Analysis #3: Number of Unique Words

This technique is most similar to the one from that analysis of hip hop lyrics I mentioned earlier. We'll normalize the data, then count how many unique words appear in it. To make it fair, we need to have the same number of words:

wc --total=never -w brandon.txt sister.txt
370 brandon.txt
943 sister.txt

So we'll look at the first 370 words of each with a bit of Linux shell-fu:

sed "s/'//g" sister.txt |
  grep -oE '\w+' |
  head -n 370 |
  tr '[:upper:]' '[:lower:]' |
  sort -u |
  wc -l

# Prints 209
sed "s/'//g" brandon.txt | ...

# Prints 245

This incantation basically says "remove apostrophes, put each word on a new line, grab the first 370 of them, make it all lowercase, sort it and remove duplicates, then count up the total".

My 370 book title words contain 17.2% more unique words than my sister's, which is unsurprising given that my initial observation was how all the titles were A <blank> of <blankness> and <blankings> or some variation of that.

Winner: Me

Conclusion

So what can we take away from all this?

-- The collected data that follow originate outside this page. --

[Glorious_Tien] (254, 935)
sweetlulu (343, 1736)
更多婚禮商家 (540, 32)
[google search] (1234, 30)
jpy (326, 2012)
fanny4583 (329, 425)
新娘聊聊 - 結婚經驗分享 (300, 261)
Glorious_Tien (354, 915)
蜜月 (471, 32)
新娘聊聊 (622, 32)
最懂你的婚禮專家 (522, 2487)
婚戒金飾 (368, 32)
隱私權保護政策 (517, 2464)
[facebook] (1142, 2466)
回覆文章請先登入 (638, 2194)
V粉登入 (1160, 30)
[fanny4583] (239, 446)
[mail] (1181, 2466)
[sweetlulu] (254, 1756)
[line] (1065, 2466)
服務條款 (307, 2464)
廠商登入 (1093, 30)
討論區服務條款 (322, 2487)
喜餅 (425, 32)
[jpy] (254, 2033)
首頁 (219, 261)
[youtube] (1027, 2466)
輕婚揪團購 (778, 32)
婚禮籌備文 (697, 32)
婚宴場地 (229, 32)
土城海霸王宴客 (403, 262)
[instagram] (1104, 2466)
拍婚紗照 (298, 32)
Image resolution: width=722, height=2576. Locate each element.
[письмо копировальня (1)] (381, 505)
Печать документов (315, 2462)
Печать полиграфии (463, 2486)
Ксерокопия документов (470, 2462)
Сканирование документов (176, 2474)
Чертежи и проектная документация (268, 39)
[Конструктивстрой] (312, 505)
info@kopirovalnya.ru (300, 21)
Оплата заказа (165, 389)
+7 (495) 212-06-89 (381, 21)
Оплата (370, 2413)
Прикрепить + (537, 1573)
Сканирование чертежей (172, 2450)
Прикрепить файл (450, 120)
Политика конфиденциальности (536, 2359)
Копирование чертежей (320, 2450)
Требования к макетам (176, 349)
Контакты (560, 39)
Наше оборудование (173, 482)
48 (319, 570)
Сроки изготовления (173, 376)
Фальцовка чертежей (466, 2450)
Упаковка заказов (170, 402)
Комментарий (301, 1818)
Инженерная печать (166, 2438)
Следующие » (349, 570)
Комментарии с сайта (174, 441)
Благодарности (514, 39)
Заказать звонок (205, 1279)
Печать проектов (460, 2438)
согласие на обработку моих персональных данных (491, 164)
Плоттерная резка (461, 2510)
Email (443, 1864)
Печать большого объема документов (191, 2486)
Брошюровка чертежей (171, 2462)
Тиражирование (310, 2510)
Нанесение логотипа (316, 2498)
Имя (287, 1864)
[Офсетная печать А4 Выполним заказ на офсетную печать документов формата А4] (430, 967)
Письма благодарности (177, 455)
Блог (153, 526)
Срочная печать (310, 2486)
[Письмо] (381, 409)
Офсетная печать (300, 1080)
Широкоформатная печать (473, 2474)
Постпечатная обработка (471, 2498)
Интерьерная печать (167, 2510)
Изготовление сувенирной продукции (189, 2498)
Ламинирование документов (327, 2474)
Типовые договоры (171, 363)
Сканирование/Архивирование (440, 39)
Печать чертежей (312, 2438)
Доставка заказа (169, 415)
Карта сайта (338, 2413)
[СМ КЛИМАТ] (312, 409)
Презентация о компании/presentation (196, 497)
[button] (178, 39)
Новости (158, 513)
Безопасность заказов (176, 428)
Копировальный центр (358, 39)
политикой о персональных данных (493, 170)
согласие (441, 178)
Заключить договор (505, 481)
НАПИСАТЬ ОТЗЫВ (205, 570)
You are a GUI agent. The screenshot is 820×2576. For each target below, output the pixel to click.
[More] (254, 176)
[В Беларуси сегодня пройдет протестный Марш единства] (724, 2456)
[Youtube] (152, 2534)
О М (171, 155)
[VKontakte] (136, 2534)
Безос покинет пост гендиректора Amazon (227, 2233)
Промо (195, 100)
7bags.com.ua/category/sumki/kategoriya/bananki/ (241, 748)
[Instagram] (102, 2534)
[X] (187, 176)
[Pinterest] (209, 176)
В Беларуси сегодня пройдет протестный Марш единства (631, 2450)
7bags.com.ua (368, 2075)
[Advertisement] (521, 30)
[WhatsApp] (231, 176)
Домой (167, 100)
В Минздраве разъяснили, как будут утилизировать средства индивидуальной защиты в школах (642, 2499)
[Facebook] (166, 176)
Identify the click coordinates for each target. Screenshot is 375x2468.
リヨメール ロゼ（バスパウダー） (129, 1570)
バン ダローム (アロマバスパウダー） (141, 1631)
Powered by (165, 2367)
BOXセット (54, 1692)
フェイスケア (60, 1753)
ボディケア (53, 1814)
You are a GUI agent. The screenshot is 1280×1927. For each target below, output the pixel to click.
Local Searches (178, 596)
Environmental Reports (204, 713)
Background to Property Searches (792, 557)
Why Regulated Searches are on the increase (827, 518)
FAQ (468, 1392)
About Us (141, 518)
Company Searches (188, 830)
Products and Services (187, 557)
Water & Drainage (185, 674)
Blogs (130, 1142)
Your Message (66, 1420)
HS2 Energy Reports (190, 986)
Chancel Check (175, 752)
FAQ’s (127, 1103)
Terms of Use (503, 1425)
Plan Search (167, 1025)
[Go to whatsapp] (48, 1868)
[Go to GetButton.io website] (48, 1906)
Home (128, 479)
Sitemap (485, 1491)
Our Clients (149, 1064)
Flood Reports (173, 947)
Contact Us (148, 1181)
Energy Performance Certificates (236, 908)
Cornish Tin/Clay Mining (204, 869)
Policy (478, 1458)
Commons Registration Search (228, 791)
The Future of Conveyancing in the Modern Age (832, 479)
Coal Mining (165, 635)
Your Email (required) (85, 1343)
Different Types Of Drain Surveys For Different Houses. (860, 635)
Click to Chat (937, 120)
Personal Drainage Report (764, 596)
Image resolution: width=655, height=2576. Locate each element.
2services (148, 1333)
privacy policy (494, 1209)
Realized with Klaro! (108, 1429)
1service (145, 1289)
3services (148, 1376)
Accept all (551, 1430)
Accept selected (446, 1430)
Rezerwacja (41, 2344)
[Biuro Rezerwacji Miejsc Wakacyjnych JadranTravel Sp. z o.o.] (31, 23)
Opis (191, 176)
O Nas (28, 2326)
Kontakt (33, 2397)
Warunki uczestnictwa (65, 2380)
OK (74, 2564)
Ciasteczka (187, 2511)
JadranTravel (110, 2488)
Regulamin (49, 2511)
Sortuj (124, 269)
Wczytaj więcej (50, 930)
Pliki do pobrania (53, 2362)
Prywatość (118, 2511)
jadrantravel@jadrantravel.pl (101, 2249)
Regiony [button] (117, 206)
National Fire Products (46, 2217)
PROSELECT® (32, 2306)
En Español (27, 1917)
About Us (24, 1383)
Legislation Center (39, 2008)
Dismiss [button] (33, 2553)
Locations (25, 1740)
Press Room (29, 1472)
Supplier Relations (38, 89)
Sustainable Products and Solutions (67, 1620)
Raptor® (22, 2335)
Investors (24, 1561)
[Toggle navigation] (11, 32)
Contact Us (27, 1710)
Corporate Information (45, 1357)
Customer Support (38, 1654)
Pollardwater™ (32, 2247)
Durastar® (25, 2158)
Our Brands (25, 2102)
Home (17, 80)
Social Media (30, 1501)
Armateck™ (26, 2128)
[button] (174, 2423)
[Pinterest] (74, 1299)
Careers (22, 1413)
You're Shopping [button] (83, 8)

That you can judge a book by its cover? That some books are empirically worse than others based on nothing more than the title?? That I have far too much time on my hands???

Definitely that last one, not so sure about the others.

  1. As someone who reads a lot of sci-fi that could probably be summed up the same way, consider tongue planted firmly in cheek here.

  2. Technically, I'm judging them by their titles, not their covers. I contemplated trying to get the cover art for all the books and doing a visual analysis of them to make the joke hit better, but then I realized that's more effort than I'm willing to invest.

  3. It's because of an igotyouapresent website I made for her, but that's a different story.

  4. Except for the absolute value of Chi square, which we ignore. Theoretically, a longer dataset has more opportunities for compression, but the relative results came back the same way regardless.